◆ Work to complete ◆
Lines before the one containing "Given: Click the b=0 data point in log plot" are to be skipped; reproduce that line and the rest of the records below exactly.

Collected data
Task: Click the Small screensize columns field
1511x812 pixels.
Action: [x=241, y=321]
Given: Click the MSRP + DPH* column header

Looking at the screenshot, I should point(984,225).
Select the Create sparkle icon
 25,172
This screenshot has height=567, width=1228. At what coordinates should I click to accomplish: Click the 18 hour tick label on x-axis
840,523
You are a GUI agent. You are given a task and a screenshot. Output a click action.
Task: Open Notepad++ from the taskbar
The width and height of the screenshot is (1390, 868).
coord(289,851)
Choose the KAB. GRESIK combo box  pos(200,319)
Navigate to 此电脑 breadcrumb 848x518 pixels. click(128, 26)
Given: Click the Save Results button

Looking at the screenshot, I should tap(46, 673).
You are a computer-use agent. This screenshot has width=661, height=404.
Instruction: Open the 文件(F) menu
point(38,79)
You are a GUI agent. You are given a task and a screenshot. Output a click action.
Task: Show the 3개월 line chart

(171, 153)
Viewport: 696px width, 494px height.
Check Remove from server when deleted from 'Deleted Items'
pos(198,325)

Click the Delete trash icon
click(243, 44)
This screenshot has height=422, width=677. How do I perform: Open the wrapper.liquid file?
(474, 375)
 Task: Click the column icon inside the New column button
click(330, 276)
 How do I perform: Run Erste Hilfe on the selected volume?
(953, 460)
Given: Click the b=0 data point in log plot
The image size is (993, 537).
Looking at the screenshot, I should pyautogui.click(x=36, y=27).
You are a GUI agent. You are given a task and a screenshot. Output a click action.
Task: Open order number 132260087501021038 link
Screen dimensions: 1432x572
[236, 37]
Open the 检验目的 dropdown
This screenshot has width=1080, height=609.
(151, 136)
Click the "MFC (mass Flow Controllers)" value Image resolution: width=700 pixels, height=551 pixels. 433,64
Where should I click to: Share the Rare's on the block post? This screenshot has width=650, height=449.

◆ Solution for this problem ◆
Given: Click the b=0 data point in log plot
The image size is (993, 537).
Looking at the screenshot, I should pyautogui.click(x=36, y=27).
You are a GUI agent. You are given a task and a screenshot. Output a click action.
Task: Open order number 132260087501021038 link
Screen dimensions: 1432x572
[236, 37]
Open the 检验目的 dropdown
This screenshot has width=1080, height=609.
(151, 136)
Click the "MFC (mass Flow Controllers)" value Image resolution: width=700 pixels, height=551 pixels. 433,64
Where should I click to: Share the Rare's on the block post? This screenshot has width=650, height=449.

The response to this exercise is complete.